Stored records
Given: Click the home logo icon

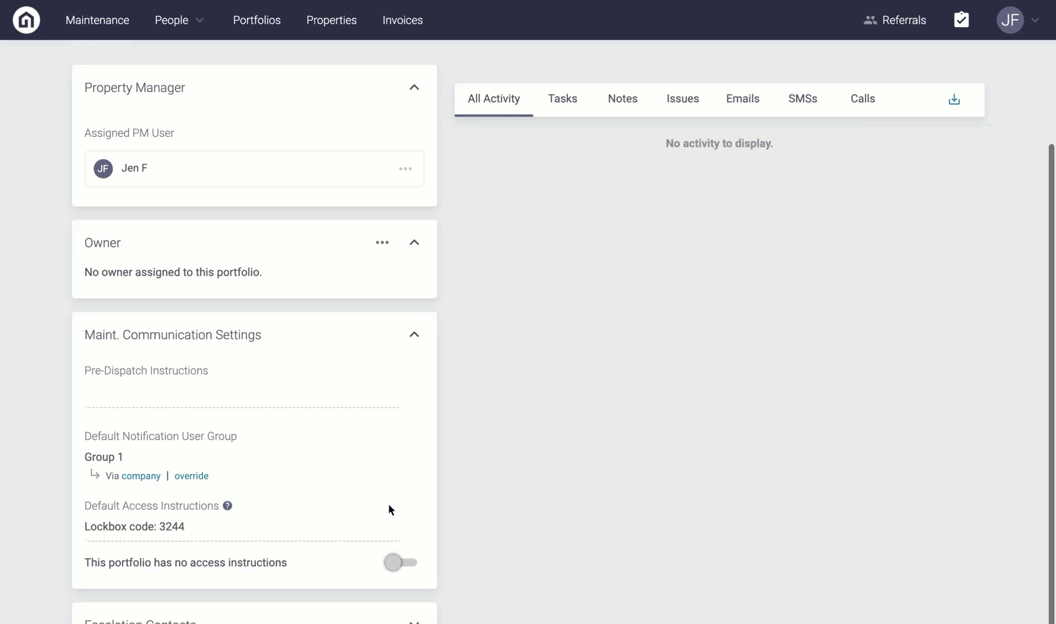Looking at the screenshot, I should (26, 20).
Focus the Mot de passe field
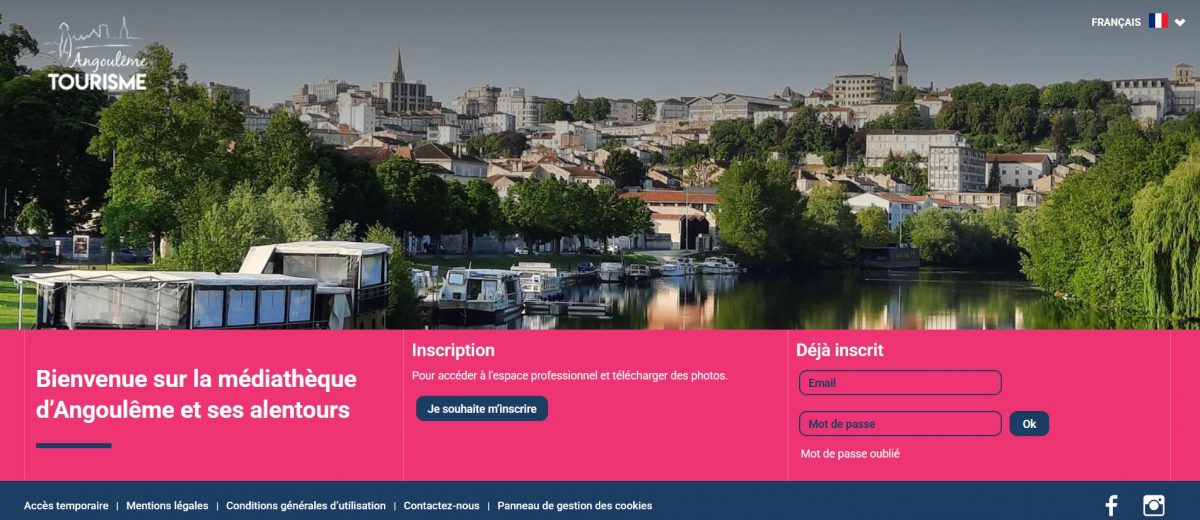 tap(900, 424)
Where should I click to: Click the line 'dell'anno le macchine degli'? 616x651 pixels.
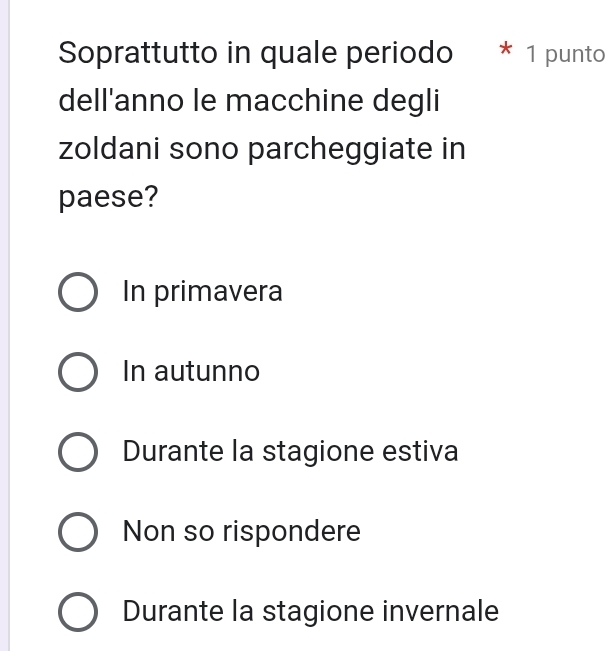(x=250, y=100)
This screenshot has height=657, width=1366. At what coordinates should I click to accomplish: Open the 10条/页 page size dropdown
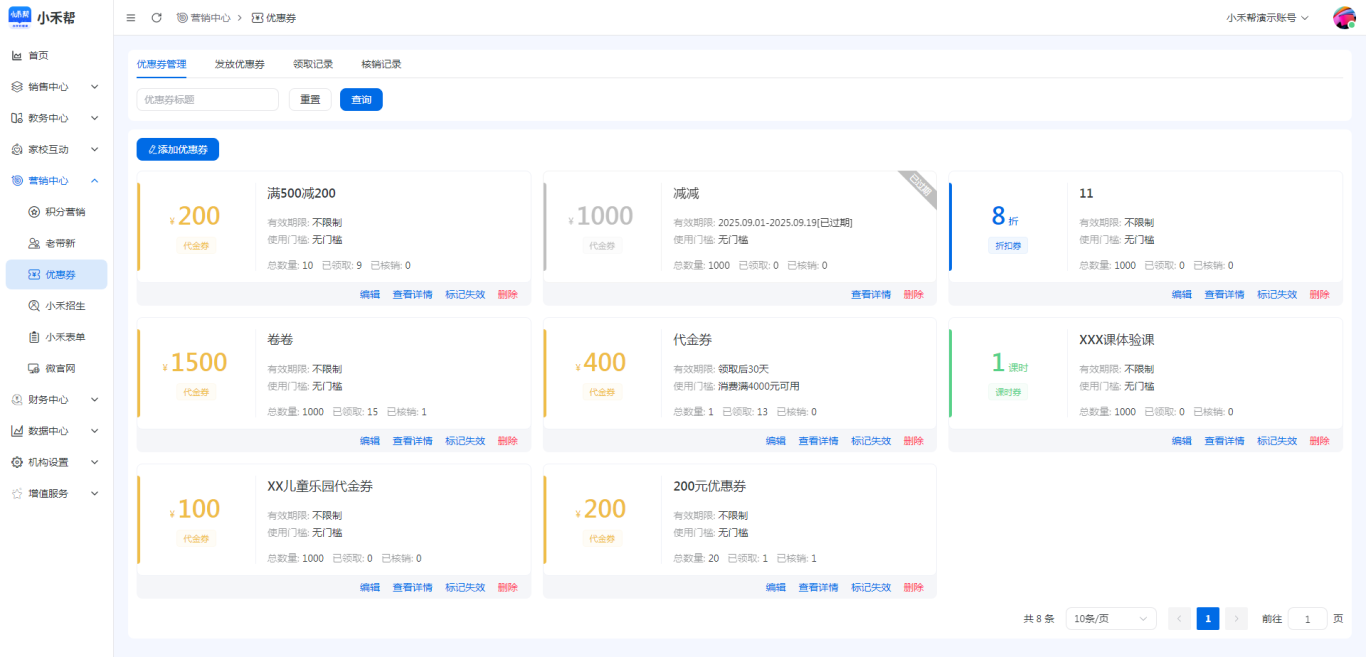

▶ [WORK TO BE COMPLETED] Start with the line holding "Focus the Mot de passe field" and repeat exactly every line through the final line of the records above, but no pictures and nothing more.

▶ [RESPONSE TO THIS EXERCISE]
Focus the Mot de passe field
 tap(900, 424)
Where should I click to: Click the line 'dell'anno le macchine degli'? 616x651 pixels.
(x=250, y=100)
This screenshot has height=657, width=1366. At what coordinates should I click to accomplish: Open the 10条/页 page size dropdown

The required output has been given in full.